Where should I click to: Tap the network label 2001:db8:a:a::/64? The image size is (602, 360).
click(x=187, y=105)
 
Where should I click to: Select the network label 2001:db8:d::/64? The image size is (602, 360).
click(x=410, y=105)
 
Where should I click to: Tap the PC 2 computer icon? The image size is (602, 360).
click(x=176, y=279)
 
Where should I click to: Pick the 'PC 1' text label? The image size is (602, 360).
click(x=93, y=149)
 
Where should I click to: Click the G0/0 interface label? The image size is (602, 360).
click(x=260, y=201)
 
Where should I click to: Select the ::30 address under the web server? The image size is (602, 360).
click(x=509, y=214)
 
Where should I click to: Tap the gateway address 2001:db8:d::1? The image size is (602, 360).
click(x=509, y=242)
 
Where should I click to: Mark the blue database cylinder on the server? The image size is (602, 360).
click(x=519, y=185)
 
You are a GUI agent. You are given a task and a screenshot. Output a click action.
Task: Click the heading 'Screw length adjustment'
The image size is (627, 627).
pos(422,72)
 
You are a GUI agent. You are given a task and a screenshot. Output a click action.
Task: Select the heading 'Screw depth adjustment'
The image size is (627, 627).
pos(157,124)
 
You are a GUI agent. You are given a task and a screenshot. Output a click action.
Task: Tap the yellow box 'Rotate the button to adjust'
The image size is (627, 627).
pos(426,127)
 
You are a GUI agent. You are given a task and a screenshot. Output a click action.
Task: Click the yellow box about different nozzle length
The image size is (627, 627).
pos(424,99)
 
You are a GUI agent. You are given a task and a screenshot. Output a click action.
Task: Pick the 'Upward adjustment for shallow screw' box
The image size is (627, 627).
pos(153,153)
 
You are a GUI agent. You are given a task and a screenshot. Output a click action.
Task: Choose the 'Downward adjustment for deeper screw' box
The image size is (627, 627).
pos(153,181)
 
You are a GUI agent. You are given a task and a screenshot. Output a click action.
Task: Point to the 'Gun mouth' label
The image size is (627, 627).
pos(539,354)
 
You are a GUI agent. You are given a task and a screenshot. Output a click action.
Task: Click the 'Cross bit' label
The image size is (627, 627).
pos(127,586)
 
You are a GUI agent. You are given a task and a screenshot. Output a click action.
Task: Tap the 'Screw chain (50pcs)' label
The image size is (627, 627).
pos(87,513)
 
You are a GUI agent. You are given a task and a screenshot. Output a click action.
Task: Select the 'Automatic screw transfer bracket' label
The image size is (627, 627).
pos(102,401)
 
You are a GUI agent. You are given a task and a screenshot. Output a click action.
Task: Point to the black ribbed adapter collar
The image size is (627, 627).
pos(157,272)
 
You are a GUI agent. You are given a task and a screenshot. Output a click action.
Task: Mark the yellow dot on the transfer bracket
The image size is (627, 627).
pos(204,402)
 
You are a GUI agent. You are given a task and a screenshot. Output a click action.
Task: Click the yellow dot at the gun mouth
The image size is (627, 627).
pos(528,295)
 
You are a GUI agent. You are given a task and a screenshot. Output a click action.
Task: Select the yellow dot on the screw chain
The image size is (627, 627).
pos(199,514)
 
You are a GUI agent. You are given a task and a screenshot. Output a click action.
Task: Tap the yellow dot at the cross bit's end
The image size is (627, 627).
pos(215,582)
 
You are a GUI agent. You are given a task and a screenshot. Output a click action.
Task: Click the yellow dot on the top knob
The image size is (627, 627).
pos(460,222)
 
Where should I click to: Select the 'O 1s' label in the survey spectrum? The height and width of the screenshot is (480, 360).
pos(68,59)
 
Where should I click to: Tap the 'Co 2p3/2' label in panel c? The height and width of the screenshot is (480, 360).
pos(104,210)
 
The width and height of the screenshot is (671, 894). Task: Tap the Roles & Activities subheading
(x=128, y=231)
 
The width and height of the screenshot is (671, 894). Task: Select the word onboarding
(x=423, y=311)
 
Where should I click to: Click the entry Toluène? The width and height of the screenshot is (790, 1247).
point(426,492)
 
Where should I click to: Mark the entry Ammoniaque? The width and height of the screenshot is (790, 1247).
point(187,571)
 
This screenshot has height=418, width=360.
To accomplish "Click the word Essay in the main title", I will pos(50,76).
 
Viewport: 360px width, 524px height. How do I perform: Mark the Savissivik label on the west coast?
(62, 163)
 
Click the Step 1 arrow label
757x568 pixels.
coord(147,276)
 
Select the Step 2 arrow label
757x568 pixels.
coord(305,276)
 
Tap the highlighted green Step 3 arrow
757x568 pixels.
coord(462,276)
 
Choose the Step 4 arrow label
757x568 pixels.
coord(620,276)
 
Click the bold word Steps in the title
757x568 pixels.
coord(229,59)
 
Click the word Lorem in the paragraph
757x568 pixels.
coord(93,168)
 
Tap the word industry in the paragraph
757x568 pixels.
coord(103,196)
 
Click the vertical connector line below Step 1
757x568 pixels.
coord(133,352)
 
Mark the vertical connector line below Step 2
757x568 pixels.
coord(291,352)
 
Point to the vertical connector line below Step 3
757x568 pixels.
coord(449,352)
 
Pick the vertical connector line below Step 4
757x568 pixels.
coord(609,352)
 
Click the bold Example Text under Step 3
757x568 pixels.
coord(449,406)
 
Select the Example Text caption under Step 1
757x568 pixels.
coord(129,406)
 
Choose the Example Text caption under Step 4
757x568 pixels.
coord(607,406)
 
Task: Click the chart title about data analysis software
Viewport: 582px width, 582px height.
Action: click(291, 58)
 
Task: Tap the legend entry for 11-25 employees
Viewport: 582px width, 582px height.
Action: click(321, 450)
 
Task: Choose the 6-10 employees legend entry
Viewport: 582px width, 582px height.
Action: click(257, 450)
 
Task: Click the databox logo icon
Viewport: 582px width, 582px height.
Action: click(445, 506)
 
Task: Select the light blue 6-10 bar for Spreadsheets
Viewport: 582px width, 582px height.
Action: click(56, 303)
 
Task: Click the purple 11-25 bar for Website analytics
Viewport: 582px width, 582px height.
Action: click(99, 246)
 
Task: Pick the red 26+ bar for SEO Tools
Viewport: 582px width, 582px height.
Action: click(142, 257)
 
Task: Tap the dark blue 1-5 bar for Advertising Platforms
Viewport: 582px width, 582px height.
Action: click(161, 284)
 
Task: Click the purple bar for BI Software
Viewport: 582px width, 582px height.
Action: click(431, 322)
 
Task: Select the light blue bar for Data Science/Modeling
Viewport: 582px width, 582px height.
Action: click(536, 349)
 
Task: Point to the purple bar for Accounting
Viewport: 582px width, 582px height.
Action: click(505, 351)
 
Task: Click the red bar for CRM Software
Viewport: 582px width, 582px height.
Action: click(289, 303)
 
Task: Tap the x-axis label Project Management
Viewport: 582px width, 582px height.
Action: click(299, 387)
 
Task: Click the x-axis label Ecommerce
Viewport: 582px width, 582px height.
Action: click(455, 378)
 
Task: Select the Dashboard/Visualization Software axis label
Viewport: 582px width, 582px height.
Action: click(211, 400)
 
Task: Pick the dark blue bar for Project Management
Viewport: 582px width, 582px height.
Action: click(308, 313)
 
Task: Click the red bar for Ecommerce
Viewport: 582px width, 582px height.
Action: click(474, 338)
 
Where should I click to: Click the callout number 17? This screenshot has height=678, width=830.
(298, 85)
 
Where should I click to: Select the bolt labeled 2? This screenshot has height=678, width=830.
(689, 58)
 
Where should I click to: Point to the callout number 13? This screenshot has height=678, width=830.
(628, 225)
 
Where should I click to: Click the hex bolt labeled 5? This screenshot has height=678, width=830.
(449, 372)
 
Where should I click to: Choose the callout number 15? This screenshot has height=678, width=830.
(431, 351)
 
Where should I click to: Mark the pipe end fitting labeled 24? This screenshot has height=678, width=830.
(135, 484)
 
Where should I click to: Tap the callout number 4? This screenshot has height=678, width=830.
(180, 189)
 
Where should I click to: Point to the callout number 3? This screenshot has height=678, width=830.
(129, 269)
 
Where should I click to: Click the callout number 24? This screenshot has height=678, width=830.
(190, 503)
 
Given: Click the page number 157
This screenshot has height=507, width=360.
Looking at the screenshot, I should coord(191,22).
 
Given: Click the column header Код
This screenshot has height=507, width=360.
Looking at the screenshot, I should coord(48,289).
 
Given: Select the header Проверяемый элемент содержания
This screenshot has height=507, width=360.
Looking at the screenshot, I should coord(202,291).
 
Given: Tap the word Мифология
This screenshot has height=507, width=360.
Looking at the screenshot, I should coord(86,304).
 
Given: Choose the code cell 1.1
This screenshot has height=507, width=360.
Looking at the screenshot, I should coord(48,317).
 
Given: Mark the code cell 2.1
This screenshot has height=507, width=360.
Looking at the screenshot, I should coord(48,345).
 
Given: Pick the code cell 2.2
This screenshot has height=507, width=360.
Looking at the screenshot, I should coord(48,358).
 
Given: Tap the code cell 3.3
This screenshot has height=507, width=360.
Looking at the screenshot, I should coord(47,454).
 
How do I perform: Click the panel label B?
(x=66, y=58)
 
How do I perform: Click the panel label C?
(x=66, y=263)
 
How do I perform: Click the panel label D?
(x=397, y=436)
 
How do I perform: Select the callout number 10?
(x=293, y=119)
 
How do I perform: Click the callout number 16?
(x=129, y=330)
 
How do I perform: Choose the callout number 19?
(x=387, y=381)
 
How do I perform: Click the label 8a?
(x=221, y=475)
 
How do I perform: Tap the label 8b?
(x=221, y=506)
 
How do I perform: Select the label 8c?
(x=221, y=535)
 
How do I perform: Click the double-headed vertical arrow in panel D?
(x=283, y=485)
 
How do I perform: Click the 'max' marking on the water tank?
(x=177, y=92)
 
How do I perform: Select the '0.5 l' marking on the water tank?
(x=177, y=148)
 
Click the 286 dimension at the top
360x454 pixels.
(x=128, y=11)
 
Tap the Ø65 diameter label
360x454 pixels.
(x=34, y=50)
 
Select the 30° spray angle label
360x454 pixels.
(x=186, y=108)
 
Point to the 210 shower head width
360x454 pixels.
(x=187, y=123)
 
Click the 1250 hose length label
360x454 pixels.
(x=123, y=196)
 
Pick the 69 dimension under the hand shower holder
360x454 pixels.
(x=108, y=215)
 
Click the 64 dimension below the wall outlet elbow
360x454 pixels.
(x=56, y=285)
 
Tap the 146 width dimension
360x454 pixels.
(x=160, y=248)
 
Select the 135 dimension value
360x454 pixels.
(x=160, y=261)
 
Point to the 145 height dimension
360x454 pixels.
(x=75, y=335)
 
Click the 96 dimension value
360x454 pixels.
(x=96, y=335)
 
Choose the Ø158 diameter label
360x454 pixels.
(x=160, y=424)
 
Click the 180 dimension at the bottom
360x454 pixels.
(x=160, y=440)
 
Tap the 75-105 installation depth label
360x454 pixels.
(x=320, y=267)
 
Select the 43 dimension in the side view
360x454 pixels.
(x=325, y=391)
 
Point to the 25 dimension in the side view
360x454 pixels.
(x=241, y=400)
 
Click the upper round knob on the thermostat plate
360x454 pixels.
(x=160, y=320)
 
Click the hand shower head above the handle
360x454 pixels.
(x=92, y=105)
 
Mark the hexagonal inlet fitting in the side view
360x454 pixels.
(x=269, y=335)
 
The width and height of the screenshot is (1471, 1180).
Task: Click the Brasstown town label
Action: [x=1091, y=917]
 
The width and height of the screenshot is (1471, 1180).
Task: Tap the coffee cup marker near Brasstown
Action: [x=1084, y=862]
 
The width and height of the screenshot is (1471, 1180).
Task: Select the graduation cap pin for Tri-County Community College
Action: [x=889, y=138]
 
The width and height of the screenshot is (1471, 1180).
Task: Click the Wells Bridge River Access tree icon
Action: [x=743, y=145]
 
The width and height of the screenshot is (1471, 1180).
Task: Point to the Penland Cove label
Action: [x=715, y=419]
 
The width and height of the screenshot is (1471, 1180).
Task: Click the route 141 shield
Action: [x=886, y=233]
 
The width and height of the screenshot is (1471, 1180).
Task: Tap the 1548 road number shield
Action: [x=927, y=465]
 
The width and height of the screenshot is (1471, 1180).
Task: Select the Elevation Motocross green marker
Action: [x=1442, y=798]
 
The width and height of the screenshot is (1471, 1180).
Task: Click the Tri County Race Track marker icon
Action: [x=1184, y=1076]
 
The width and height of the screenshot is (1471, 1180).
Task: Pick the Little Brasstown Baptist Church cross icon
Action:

——————

Problem - Identify every line in the entries above that contains the word "marking", and copy each one. Case counts.

In response -
How do I perform: Click the 'max' marking on the water tank?
How do I perform: Select the '0.5 l' marking on the water tank?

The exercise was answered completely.